A agricultura digital é outro tema caro para nós. Lançamos neste mês, em parceira com Agência Brasileira de Desenvolvimento Industrial (ABDI) e com os Ministérios da Economia e da Ciência, Tecnologia e Inovações, o Programa Agro 4.0. Essa ação representa exatamente o estímulo e o fomento para inovação por meio da agricultura digital para produtores rurais, cooperativas, empresas de pequeno porte que atuam no setor do agro. No mundo que vivemos hoje, não há mais como falar em avanço do agronegócio sem falar em agricultura digital.
Inovação e tecnologia é uma de minhas bandeiras e estou atenta a esse desenvolvimento porque só por meio da ciência, tecnologia e inovação que nós vamos continuar colocando o Brasil como protagonista do agronegócio moderno.
Quais incentivos têm sido oferecidos pelo Governo Federal para os pequenos e médios agricultores afetados com a pandemia?
Desde o início da pandemia, nossa pasta vem acompanhando a produção primária e a rede de abastecimento de alimentos para nossa sociedade nas diferentes partes do país.
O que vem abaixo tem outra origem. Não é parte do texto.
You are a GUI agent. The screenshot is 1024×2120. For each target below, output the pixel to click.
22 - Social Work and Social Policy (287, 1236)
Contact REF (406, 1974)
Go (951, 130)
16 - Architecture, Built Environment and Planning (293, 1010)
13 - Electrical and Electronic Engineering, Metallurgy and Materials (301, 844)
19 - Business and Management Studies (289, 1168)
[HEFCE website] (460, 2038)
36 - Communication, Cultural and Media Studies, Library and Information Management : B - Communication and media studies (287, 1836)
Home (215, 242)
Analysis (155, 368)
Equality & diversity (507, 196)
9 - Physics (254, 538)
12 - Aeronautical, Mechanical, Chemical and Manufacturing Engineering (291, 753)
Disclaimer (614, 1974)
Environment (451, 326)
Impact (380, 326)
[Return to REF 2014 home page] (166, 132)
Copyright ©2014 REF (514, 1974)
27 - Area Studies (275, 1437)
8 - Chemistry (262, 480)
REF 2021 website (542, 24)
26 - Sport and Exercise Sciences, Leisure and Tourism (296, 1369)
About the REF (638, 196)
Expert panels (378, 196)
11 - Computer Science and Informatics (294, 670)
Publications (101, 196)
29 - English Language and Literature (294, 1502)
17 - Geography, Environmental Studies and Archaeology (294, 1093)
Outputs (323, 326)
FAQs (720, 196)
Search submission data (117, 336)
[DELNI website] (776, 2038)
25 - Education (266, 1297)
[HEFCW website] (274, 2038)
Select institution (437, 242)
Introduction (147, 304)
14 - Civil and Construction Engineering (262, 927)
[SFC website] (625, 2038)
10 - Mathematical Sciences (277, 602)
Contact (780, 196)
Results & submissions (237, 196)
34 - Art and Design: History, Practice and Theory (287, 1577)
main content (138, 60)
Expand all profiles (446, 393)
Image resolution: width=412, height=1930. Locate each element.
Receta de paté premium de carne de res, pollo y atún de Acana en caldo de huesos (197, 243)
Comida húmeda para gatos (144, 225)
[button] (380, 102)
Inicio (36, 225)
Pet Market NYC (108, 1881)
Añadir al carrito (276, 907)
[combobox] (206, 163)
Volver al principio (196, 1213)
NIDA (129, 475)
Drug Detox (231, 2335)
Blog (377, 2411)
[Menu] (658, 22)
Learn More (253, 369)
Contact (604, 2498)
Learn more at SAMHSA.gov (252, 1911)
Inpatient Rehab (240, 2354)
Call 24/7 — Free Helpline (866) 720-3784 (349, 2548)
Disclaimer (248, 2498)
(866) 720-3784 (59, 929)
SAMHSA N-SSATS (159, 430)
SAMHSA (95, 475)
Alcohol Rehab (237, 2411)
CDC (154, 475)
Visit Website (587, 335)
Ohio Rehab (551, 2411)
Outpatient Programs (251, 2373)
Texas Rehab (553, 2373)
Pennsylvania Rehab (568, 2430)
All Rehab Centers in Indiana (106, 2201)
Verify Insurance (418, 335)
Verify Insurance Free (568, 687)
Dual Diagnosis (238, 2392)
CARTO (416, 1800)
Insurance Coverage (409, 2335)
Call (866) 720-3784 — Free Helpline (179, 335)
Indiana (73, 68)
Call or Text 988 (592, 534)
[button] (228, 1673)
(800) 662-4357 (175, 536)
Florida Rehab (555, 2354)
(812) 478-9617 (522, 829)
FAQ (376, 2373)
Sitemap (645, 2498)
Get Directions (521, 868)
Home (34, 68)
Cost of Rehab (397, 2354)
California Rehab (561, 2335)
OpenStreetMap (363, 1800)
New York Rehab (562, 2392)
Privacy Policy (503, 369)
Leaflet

Nosso empenho sempre foi e será para não faltar alimentos à nossa população. Não tivemos e não teremos desabastecimento. Realizamos um acompanhamento diário de potenciais problemas e atuamos na busca das soluções. Nossas principais medidas foram:
- Lançar um canal de comunicação direto com os agricultores familiares e suas organizações, chamado “Perdas de Alimentos”, e atuar diretamente com estas demandas. Foram registrados cerca de 300 chamados, de várias partes do país, com algum tipo de problema de comercialização em função da Covid-19. Nossa equipe está entendendo os problemas, e, quando possível, direcionando estes produtos para os canais de compras públicas ou privadas. Públicas através dos programas de Aquisição de Alimentos (PAA) e da Alimentação Escolar (PNAE) e privadas por meio de um acordo de cooperação técnica que mantemos com a Associação Brasileira de Supermercados;
- Realizar acompanhamento diário da oferta de alimentos no Brasil, nos Centros de Distribuição – Ceasas e nos supermercados (varejo);
- Publicar Portaria n. 116/2020, que especifica produtos, serviços e atividades essenciais para garantir o pleno funcionamento das cadeias produtivas de alimentos, bebidas e insumos agropecuários durante a pandemia do Coronavírus. Muitas decisões judiciais liberando estradas e funcionamento de indústrias se basearam nesta portaria. “Se não houver adubo, não tem milho, sem milho não há carne, não há ovo, não há leite”;
- Portaria de recomendação para o transporte de alimentos, definindo diretrizes para o transporte de alimentos com sugestões de ações de higienização para garantir a saúde dos trabalhadores. Essa medida também foi alinhada com os demais países da América do Sul;
- Participar da criação de uma plataforma de comercialização digital para agricultores familiares, suas organizações e agroindústrias, liderada pela Confederação Nacional da Agricultura – CNA (https://mercadocna.com.br/), como também de uma plataforma voltada para cooperativas, liderada pela Organização das Cooperativas Brasileiras – OCB (https://www.cooperabrasil.coop.br/);
- Garantir a continuidade do Programa Nacional da Alimentação Escolar (PNAE), mesmo com as escolas fechadas (são R$ 900 milhões por ano de alimentos comprados da agricultura familiar);
- Ampliar os recursos do Programa de Aquisição de Alimentos (PAA) de R$ 130 milhões para R$ 630 milhões, para comprar estes alimentos apenas da agricultura familiar;
- Editar, em parceria com o Ministério da Saúde e da Agência Nacional de Vigilância Sanitária (Anvisa), recomendações para o funcionamento das feiras livres em todo território nacional, pois estas são um importante canal de comercialização dos alimentos da agricultura familiar. Estas recomendações, foram, inclusive, utilizadas de modelo pela Organização das Nações Unidas para a Alimentação e a Agricultura (FAO) para toda a América Latina;
- Liberação do comércio de leite entre estabelecimentos SIM / CISPOA / SIF. Esta ação visa levar aos pequenos laticínios a possibilidade de venda de leite para laticínios maiores, pois os pequenos é que perderam venda, porém o consumo de leite UHT teve um aumento de 30% neste período;
- Prorrogar a validade das Declarações de Aptidão ao Pronaf (DAPs), com objetivo de evitar a locomoção dos beneficiários até os órgãos e entidades emissoras na busca pela renovação, garantindo, assim, a continuidade do acesso às políticas públicas da agricultura familiar;
- Antecipar o pagamento do programa Garantia Safra para o mês de abril de 2020, para produtores de 149 municípios nos estados de Alagoas, Bahia, Ceará, Minas Gerais, Paraíba, Pernambuco, Rio Grande do Norte e Sergipe.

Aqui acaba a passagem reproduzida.